• [Document extract]:
# # # # # # #

As a J-termer I take CBS core courses full-time over the summer, but also had the opportunity to intern at Montefiore Health Systems in the Bronx. Montefiore is unique in its longevity in the community and in the strong relationships it continues to uphold. I interned in the Strategic Planning Department, which works to expand the long-term mission of the health system. This differs from traditional business in that we not only address financial gain but also look at how particular initiatives, like expanding certain types of care, could benefit the care and health of the communities they serve.
By handling real data from across the state, I was able to learn more about how these decisions are actually made. Not only about how the business decisions of a health system worked, but also the greater macro trends of health care in New York’s urban and more rural areas. It was a great supplement to my coursework.
How did you balance a full-time MBA and an in-semester internship?
If it is something that you are interested in than it shouldn’t be hard to make time for it. It’s all about prioritizing. There may be sacrifices but it’s worth it. I structured my classes to fall on certain days so that I had free time to go into the office. I did homework during the commute to stay on top of my work. It’s why I am here, and what I want to be doing.
Are there any challenges/advantages to being a dual degree student?
Having two viewpoints regarding health is incredibly transformative in how you approach anything in healthcare. I feel like having greater understanding of the underlying causes of health inequities has expounded what I’ve learned in business school and will make applying it much more meaningful. The old adage that “when one door closes, another opens” is appropriate here – both as is and vice versa! Doing the dual degree opens so many doors but comes with the realization you cannot do everything. Beyond having to be diligent about the requirements, sometimes certain opportunities come along that bring you to the point of sacrificing depth for width – you just have to decide what you want to get out of the experience. While you don’t have unlimited capacity, I’ve learned to expand my capacity (which admittedly isn’t difficult with the exciting academic, club, and other opportunities that come up at either school).

# # # # # # #

• [Task]: Carry on the student interview about the Montefiore internship and dual degree past its last answer. The items come from a separate source unrelated to the student interview.

Items excerpted from a collection
# # # # # # #

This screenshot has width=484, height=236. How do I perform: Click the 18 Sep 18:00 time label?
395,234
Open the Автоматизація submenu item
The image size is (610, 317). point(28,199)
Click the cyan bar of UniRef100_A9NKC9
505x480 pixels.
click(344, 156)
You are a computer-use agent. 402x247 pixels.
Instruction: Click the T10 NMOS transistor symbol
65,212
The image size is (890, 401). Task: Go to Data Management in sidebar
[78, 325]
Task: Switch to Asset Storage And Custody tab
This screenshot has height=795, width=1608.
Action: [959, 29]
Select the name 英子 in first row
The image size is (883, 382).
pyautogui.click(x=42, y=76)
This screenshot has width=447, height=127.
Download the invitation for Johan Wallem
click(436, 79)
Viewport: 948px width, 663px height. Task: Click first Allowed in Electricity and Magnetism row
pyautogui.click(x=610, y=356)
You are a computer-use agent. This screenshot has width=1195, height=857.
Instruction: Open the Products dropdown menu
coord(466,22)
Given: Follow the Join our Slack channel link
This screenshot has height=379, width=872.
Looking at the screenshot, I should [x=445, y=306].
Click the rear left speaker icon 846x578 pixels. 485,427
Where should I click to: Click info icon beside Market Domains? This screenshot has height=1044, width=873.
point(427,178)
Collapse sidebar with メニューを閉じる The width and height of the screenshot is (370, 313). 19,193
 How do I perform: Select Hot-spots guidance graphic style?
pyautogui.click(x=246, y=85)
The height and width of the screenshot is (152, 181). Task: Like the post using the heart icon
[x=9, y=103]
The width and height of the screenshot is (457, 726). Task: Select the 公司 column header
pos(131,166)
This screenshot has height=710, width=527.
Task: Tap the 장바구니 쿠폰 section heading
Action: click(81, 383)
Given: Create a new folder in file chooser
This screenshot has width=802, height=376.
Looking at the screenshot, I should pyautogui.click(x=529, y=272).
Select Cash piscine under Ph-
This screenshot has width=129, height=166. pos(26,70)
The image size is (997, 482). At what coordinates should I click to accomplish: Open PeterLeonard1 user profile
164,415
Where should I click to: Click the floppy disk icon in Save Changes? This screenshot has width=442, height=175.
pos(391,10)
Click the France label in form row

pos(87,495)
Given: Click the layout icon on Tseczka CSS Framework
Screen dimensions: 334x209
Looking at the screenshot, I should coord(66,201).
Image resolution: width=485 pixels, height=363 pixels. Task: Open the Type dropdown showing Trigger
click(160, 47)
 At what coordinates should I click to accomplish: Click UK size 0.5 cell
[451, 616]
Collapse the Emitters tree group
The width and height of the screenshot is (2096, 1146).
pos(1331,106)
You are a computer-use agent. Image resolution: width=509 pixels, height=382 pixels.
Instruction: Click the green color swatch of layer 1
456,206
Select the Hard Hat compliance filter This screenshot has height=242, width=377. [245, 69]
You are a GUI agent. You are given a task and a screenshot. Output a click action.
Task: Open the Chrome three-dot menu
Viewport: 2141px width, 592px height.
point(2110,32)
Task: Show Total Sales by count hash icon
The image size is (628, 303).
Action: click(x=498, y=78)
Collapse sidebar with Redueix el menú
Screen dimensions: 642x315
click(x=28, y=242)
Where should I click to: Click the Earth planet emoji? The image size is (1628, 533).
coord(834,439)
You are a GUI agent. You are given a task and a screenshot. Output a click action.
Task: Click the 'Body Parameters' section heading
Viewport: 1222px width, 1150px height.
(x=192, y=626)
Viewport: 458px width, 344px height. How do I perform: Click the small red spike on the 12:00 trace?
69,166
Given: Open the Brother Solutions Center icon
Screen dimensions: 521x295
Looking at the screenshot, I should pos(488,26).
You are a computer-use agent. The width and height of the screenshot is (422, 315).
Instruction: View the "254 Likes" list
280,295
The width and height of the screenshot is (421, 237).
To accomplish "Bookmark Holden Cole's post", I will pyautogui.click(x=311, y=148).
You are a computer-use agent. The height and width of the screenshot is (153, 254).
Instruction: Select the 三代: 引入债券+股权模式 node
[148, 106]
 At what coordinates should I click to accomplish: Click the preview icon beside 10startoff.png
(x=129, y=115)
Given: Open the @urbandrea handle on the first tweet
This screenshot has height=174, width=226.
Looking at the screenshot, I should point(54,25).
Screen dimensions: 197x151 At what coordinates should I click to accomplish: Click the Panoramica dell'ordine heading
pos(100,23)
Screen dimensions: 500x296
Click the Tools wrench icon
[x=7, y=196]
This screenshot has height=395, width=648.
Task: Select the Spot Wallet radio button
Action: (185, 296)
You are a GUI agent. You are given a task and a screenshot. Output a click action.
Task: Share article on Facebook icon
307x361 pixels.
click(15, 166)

# # # # # # #

• [Reply]:
What is the best thing about living and studying in NYC?
Aside from the food, I can’t imagine studying anywhere else. The opportunities to intern part time or meet with someone who works for one of the many, many health care companies (in any industry: start up, digital health, private equity, payor/provider among others) in New York before class are not something you could do in any other city. Being able to learn from the vast network of CBS alumni in every vertical of healthcare is so easy to do in the city. New York is such a hub with real time innovation happening here. Whether it’s healthcare or food related, I can’t get enough. There are a lot of missing pieces in my 360-degree healthcare perspective and I feel New York has all of them.
Where do you see yourself in 10 years?
I’ll be halfway to fixing the healthcare landscape in the US. OK, maybe ¼ of the way there. I realize it’s a daunting task but know that with the knowledge and network I’ve gained at Columbia I can effectively contribute to the transformation of healthcare delivery and increase the health of communities across the country.
What inspires you most?
I am really lucky that I have good health and lived in communities that valued good health. Knowing that I have the ability to help everyone have that is really important to me. My family showed me the value of hard work ethic and unconditional support in whatever I am interested. I have been surprised by how inspired I am by the other people I met here at CBS, and seeing their passion for whatever part of healthcare they are interested in as inspired me to explore and get involved in ways I wouldn’t have expected.